Wednesday, October 31, 2012

Light out of Darkness


October 31, 2012

This afternoon, I walked the labyrinth at an Episcopal church near my home. There I left at God’s feet the pain of saying goodbye this morning to a good friend. This past year I have walked more in the shadows of the valley than on the mountaintop, as I have coped with griefs, small and large. I will miss this friend and pastor who has walked beside me during this difficult time. I am grateful for the labyrinth, which provides a thin place close to home, a place where the veil between heaven and earth seems thinner than in other places, though that may because I go to such places intent on opening myself to God’s voice. I went to my favorite thin place a couple of weeks ago for a church conference and sat at the chapel on the hill, which overlooks the Guadalupe River, early on a Saturday morning. I never fail to encounter God in that place. I never know when or how it will happen, but I am always blessed by God’s presence there. This time I walked up the hill to the chapel in complete darkness and sat for some time listening for God.
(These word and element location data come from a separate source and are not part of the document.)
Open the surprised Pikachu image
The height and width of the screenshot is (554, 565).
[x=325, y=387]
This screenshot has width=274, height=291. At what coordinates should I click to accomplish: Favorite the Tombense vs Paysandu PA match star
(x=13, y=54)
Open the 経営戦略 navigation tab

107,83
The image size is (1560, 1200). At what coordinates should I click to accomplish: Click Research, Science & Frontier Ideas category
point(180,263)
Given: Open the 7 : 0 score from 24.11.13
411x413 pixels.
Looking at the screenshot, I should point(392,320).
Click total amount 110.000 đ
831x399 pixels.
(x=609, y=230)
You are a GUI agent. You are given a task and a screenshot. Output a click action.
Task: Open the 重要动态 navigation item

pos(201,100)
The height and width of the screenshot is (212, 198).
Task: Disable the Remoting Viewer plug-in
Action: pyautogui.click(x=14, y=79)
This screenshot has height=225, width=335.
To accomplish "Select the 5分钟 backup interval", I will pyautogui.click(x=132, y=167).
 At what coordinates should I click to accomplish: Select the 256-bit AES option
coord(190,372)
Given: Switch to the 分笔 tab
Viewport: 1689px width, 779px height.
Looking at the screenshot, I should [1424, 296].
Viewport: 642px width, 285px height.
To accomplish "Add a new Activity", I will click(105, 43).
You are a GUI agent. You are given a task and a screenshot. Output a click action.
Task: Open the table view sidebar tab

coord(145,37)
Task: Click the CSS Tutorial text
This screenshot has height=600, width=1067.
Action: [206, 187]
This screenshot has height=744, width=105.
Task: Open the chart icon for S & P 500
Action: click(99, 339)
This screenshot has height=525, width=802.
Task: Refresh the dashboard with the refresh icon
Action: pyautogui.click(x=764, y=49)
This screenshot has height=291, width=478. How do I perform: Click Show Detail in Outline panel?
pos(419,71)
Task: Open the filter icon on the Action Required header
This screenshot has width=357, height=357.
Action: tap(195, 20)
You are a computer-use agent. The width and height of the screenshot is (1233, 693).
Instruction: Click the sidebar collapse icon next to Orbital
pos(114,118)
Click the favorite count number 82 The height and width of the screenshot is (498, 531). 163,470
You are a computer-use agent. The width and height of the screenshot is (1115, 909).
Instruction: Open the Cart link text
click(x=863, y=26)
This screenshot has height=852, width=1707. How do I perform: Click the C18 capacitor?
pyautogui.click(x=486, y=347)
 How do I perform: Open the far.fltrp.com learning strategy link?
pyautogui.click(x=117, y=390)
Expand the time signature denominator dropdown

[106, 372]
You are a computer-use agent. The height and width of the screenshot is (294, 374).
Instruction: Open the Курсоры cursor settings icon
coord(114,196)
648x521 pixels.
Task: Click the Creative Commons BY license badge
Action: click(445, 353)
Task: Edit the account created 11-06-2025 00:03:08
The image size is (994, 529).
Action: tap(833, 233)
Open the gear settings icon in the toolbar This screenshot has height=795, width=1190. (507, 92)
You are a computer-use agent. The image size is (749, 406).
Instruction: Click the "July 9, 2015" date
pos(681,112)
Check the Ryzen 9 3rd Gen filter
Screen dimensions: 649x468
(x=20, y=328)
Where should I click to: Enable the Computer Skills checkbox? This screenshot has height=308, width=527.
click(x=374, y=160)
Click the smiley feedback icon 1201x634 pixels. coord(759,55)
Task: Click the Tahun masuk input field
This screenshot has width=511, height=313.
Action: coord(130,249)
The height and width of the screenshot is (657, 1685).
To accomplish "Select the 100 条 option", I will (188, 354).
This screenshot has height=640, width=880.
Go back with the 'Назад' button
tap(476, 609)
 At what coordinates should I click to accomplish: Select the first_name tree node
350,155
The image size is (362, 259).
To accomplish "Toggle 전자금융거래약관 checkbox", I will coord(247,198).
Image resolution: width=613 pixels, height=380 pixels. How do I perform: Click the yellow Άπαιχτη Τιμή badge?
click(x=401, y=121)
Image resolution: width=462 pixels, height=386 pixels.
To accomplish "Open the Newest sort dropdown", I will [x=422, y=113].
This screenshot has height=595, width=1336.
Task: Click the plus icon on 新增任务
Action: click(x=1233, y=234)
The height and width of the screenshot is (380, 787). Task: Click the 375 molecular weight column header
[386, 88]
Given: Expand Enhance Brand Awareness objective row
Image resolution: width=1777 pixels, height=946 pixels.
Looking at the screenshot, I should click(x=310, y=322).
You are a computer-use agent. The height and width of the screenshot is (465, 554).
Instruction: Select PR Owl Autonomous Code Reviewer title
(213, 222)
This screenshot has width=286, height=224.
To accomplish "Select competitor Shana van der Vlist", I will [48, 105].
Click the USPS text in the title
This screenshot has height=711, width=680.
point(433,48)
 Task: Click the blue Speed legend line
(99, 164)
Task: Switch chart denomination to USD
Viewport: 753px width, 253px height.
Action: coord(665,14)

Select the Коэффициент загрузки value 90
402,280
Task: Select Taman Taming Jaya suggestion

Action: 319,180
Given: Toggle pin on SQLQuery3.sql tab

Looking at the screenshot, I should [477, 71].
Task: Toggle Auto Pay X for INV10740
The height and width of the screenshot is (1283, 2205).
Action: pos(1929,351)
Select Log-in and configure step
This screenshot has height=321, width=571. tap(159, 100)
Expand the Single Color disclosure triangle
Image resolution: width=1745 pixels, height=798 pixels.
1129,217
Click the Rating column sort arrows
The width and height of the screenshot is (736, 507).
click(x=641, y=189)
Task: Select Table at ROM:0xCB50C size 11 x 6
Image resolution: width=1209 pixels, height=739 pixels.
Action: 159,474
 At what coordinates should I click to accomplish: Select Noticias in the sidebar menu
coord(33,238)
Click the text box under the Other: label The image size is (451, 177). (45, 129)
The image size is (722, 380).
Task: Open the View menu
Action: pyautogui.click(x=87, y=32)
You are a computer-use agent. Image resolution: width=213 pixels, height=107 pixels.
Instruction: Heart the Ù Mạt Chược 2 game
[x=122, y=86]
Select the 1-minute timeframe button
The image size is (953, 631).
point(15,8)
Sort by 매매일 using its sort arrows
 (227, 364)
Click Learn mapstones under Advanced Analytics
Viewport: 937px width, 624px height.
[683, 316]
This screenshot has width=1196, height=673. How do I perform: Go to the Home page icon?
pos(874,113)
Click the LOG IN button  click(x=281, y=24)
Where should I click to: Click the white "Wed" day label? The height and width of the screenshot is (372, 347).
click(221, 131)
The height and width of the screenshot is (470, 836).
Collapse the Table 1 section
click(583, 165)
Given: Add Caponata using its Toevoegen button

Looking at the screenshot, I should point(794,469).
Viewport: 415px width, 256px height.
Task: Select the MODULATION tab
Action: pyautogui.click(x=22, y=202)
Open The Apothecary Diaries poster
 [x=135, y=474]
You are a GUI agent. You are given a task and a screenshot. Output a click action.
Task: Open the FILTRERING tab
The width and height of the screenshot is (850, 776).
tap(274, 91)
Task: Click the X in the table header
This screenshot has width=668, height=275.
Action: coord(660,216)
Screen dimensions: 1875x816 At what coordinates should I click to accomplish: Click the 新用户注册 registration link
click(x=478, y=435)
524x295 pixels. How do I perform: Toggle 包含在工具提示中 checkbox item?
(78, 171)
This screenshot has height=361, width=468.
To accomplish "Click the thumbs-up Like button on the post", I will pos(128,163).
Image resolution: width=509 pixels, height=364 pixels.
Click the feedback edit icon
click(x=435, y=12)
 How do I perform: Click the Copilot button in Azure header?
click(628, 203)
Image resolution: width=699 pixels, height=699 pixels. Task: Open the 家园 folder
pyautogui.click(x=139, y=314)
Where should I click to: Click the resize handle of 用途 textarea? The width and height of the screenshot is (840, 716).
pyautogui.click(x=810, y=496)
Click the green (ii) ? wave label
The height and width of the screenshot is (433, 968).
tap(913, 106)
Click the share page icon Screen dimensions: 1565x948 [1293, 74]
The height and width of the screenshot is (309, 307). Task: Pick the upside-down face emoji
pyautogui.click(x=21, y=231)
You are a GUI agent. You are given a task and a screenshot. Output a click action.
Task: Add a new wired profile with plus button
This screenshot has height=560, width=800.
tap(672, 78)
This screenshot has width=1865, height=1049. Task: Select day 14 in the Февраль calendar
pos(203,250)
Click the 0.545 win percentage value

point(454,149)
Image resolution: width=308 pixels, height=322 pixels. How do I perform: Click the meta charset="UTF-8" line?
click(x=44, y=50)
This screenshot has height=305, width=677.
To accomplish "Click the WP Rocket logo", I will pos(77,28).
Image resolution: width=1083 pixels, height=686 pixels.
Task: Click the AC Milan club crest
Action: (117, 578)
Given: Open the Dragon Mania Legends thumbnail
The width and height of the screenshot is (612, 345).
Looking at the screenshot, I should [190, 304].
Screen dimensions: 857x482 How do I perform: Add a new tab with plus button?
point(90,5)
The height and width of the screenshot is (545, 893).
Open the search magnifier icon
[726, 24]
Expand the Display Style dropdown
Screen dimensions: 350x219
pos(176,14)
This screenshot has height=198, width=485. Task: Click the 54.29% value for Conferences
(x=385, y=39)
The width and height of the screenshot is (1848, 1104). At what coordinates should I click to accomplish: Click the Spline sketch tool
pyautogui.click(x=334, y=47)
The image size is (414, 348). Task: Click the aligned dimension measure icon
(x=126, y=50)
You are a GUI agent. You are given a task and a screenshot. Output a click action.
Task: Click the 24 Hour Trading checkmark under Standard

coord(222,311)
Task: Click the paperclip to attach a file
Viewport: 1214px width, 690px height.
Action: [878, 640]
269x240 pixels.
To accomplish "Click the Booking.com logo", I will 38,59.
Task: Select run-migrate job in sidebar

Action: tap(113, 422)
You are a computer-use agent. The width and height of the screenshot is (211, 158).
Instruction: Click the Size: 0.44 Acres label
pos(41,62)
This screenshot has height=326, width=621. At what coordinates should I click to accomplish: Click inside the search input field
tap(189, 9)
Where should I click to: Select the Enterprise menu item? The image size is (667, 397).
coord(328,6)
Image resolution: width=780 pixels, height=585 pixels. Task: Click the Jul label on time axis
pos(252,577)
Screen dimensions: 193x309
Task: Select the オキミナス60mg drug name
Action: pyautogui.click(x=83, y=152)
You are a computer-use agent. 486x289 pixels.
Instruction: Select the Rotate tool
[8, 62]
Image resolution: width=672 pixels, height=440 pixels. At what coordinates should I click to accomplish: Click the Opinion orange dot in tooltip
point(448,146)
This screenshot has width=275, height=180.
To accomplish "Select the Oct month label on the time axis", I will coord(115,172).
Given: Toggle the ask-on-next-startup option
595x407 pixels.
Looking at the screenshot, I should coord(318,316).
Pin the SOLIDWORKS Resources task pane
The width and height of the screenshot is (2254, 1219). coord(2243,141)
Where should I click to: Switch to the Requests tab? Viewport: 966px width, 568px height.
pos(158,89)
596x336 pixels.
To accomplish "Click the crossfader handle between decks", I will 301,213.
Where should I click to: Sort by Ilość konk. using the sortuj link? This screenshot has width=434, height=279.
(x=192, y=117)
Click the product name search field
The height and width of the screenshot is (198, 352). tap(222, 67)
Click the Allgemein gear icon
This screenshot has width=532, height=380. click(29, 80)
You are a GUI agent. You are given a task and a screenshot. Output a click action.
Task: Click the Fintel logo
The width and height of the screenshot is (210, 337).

As I sat there, I remembered Mother Teresa’s description of prayer as listening. When she was asked how God responded, she said “he listens.” As the time approached for me to walk back down the hill and get ready for the day, I watched the light seep so slowly into the darkness that engulfed me that at first I thought my eyes were deceiving me. But slowly, almost imperceptibly, the light arrived, and the darkness began to fade. The promise I brought home with me is that light will come into the darkness in which I have been wandering. It will come slowly and imperceptibly at first, but it will come for I have God’s promise that the light shines in the darkness, and the darkness cannot put it out.